The proposed COEXTM flowsheet is indicated in Fig. 6.7, and involves an initial U/Pu codecontamination step that is fairly similar to the first purifica­tion cycle, as implemented in the La Hague and Rokkashomura plants (see Fig. 6.2). The codecontamination step is unchanged: this covers the extrac­tion flowsheet, including measures to allow removal of technetium. The plutonium stripping part is modified by including conditions that results in uranium scrubbing into the Pu strip product. This function is slightly tweaked from uranium scrub to neptunium scrub, to allow some uranium to remain in the plutonium stream. The function further allows neptunium to be extracted from the plutonium stream, directing the neptunium thus extracted to the cycle’s uranium product stream, thanks to higher distribu­tion coefficient of Np(IV) compared to U(IV) (see Table 6.1).

To ensure the plutonium becomes extractable by the solvent phase again, an adjustment is made to the solution yielded by the first cycle, by raising the nitric acid concentration, concomitant with reoxidation of plutonium to oxidation state IV, uranium being adjusted to oxidation state VI. The stream then undergoes treatment in the form of a U-Pu cycle, only involving
plutonium extraction, and back-extraction (stripping) functions. Reductive plutonium stripping is effected using hydroxylamine nitrate.

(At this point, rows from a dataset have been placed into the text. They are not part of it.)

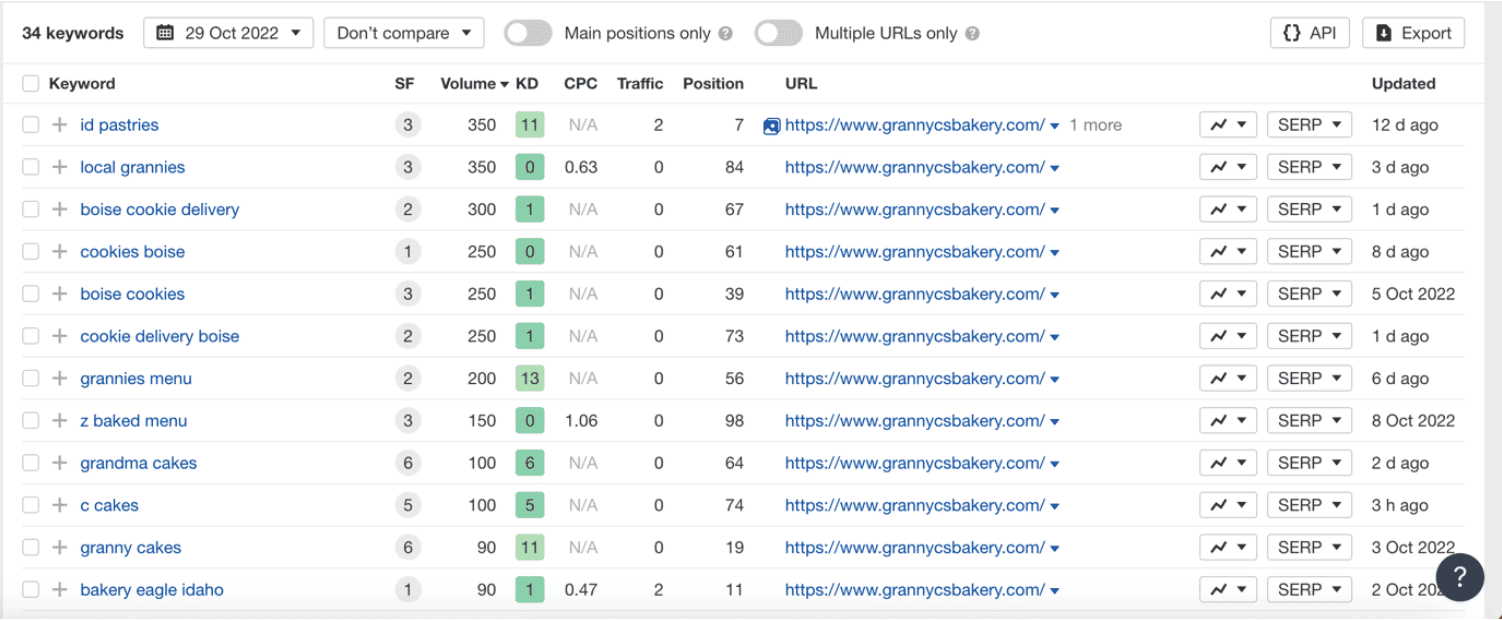Open the '29 Oct 2022' date dropdown
The width and height of the screenshot is (1502, 620).
point(228,33)
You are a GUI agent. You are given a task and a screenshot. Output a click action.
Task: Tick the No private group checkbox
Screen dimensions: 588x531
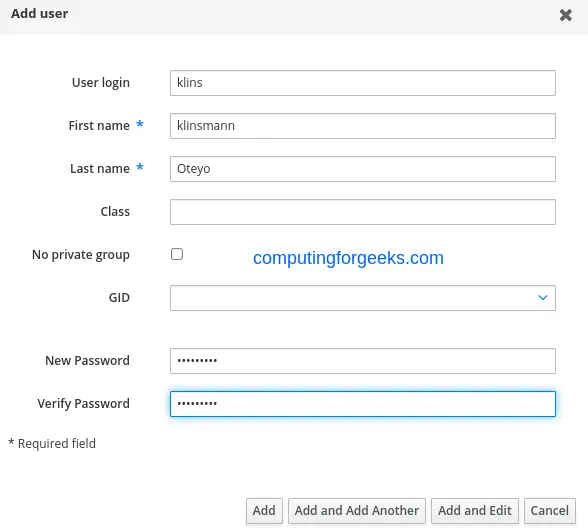[x=177, y=254]
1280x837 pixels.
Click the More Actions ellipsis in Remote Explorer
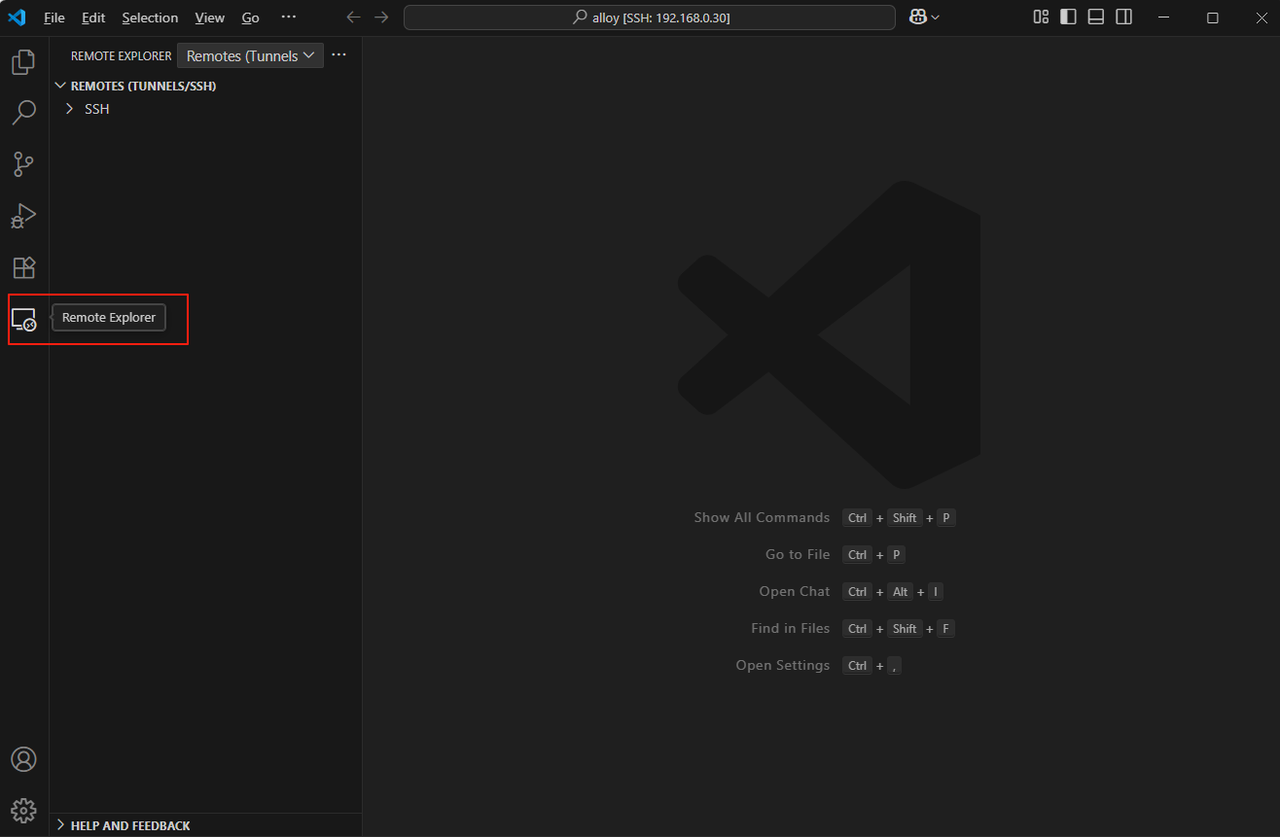point(339,55)
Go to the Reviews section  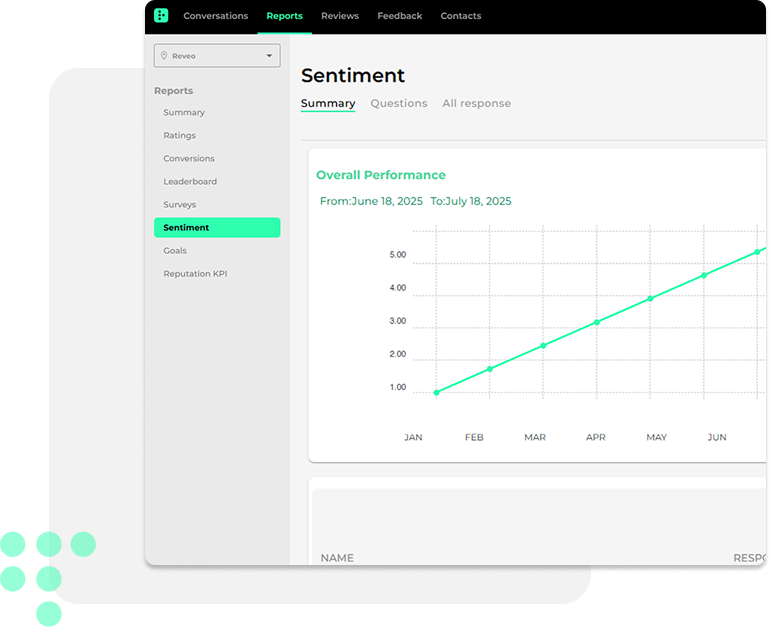[339, 16]
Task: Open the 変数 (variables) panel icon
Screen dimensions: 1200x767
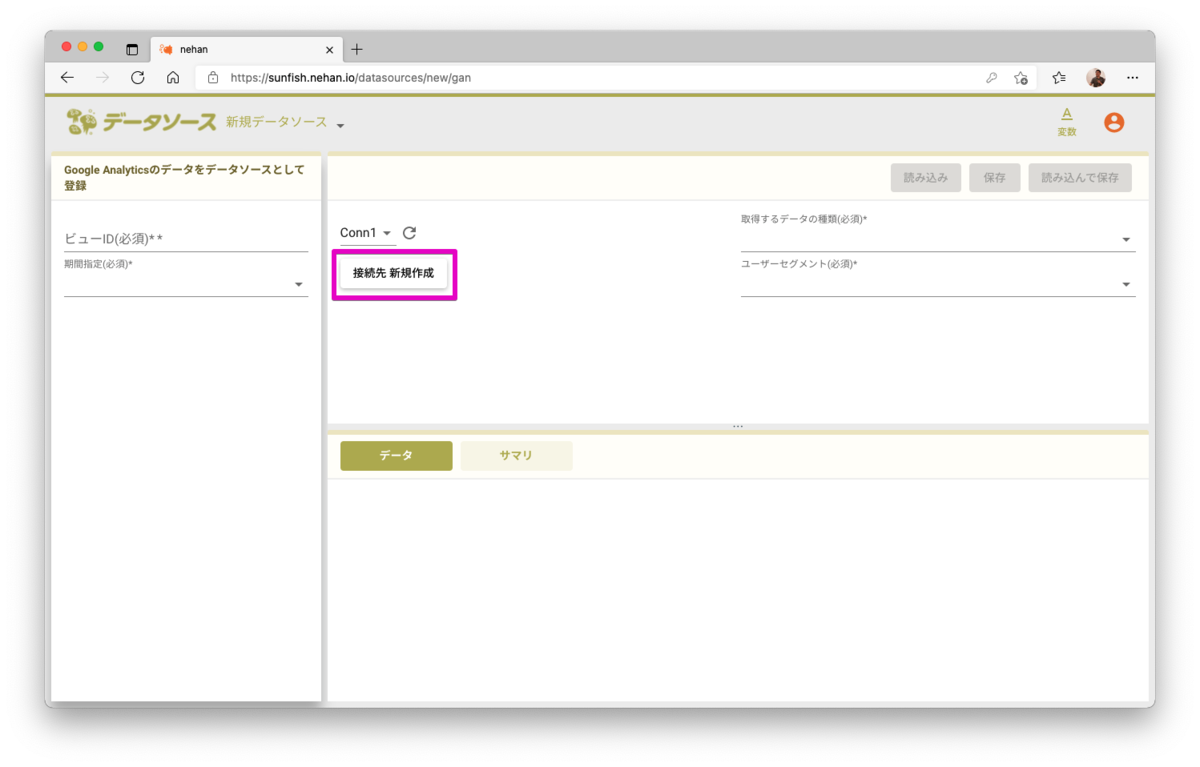Action: (1067, 120)
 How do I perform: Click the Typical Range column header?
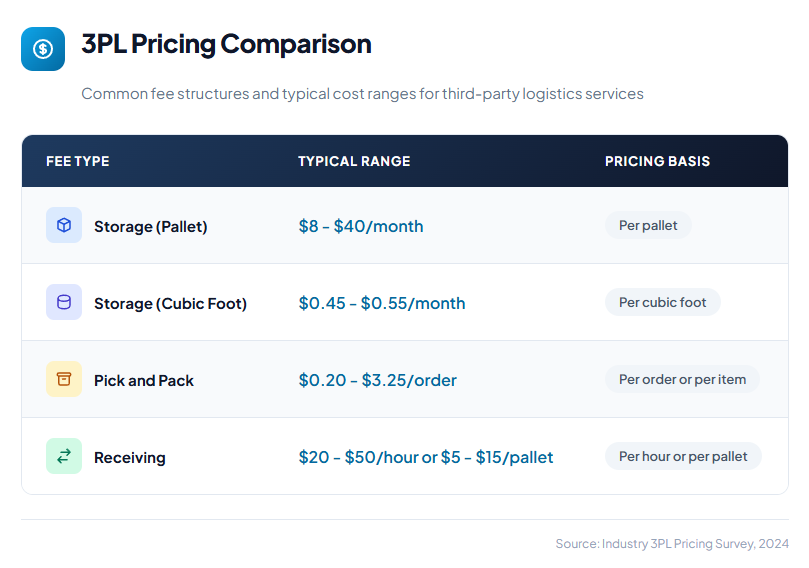354,161
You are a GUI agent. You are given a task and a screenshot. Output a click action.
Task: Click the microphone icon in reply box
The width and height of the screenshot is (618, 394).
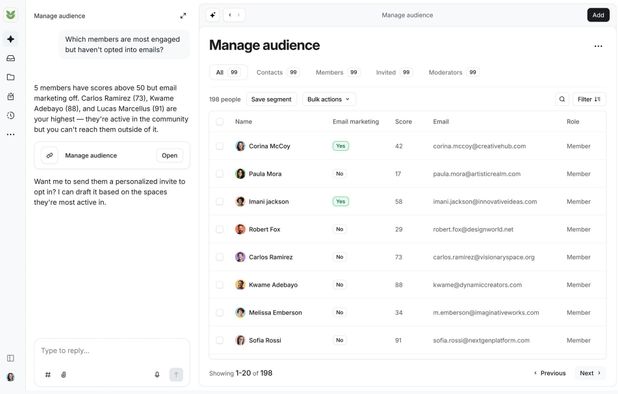[x=157, y=375]
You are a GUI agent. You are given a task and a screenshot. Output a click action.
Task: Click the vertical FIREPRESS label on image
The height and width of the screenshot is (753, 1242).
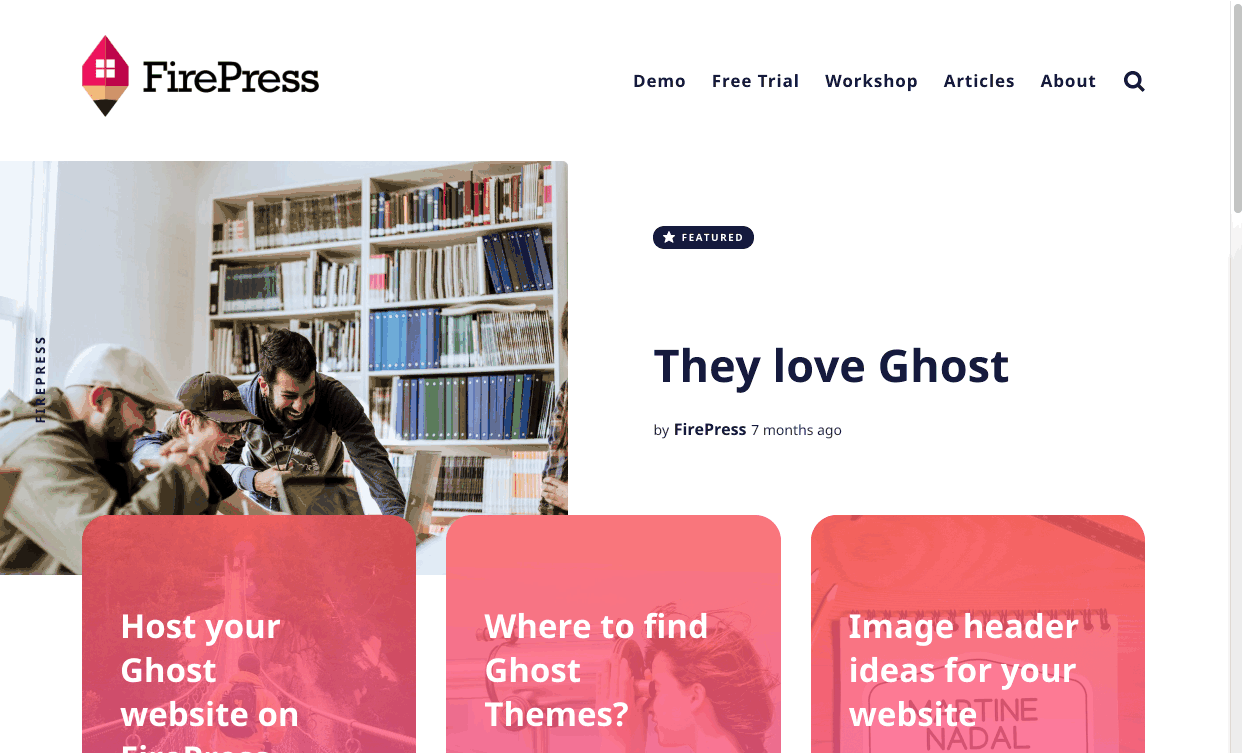pos(41,379)
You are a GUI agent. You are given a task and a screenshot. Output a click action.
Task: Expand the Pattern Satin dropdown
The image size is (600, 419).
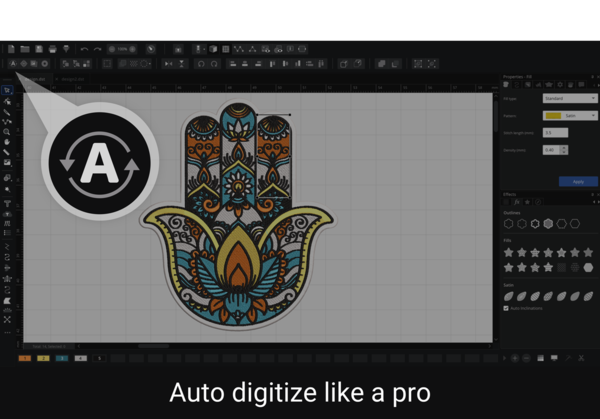coord(567,115)
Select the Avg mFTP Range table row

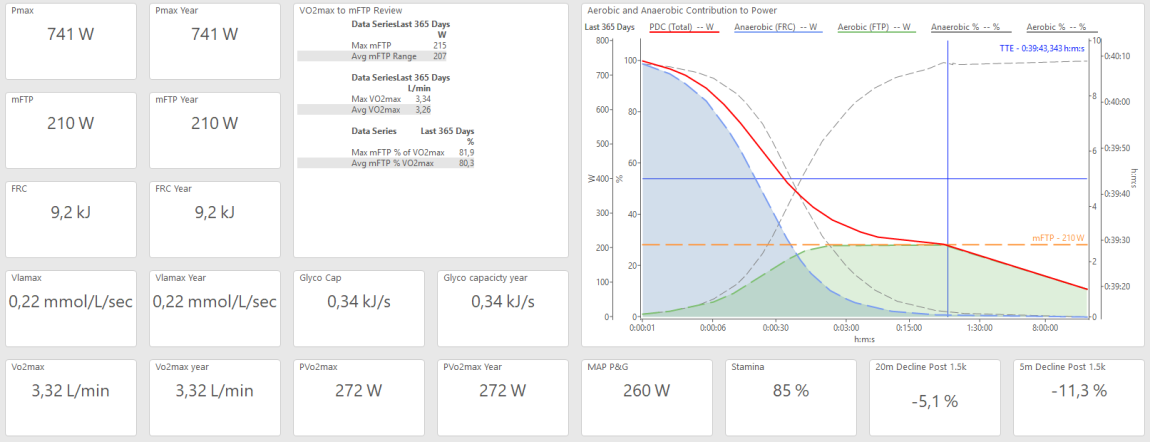pos(386,56)
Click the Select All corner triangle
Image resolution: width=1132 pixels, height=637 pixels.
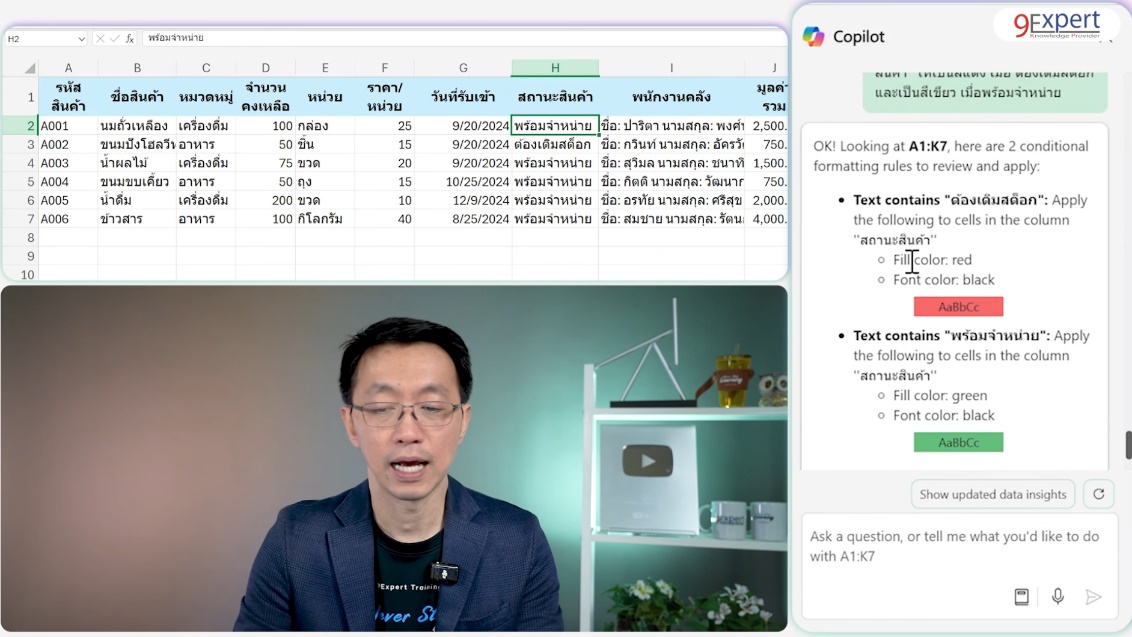30,68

Topping up with uranium is provided for, at the head end of this opera­tion, to adjust the Pu/U ratio in the production stream. Finally, the stripped solvent is recycled in the plutonium stripping operation carried out upstream, in the first cycle. This measure makes it possible to tolerate some loss of plutonium to the stripped solvent, and thus limit the number of stages used for the plutonium stripping operation (hence the term “mini­cycle,” for this complementary purification cycle).

A uranium purification cycle, identical to the cycles implemented at the La Hague plant, is further provided for — on the one hand, to complete decontamination of the uranium stream, with respect to в and у emitters, and, on the other hand, to ensure removal of neptunium.